§ What you are asked to do: Exclude the pictures. Transcribe, exactly as written, the lines from the one with "The image size" through the end of the entries below.

=== Section Start ===

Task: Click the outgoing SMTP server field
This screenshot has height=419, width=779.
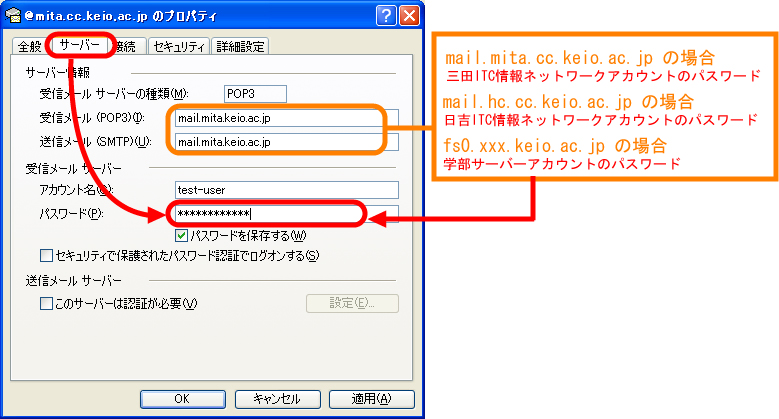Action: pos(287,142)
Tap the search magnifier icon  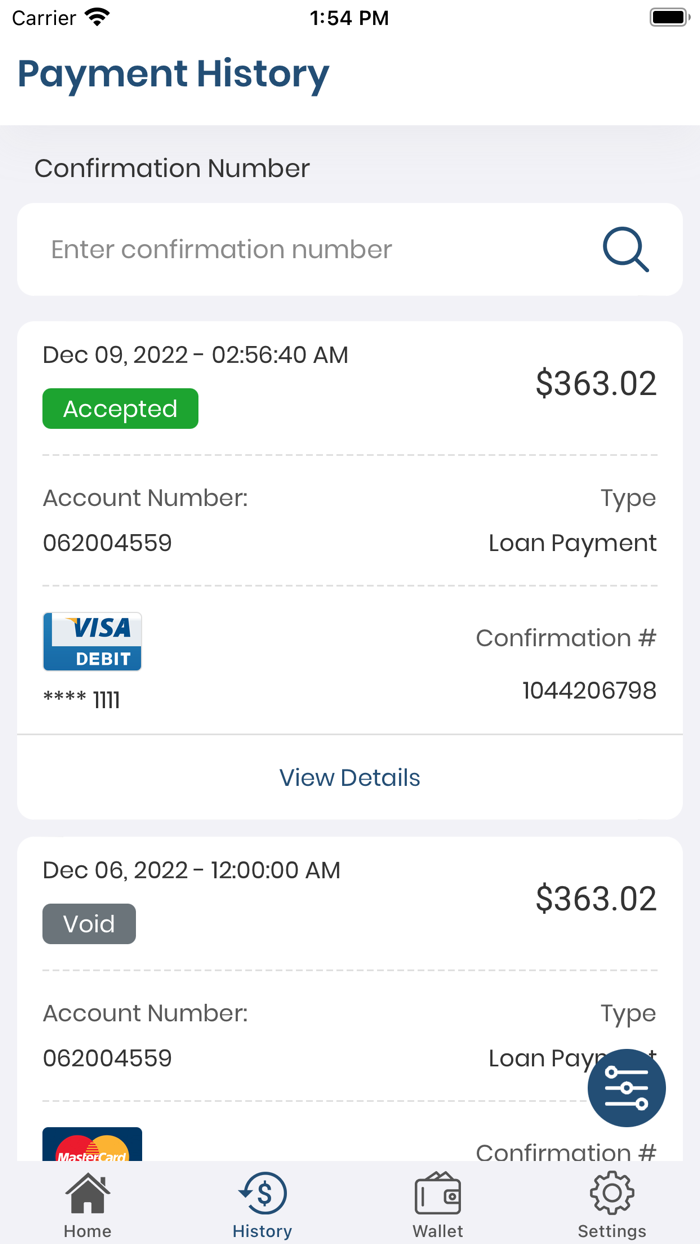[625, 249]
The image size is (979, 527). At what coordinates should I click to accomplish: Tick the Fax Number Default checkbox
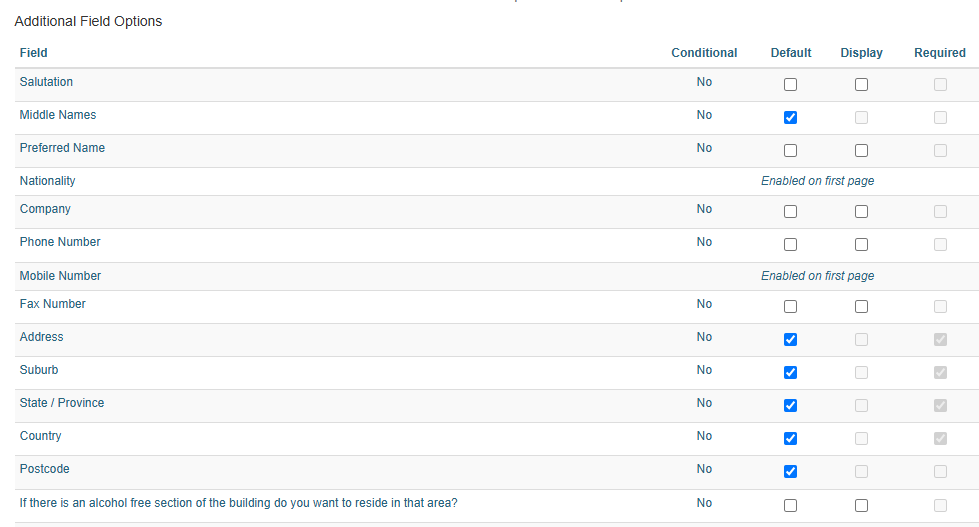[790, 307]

=== Section End ===

§ Final answer:
The image size is (979, 527). At what coordinates should I click to accomplish: Tick the Fax Number Default checkbox
[790, 307]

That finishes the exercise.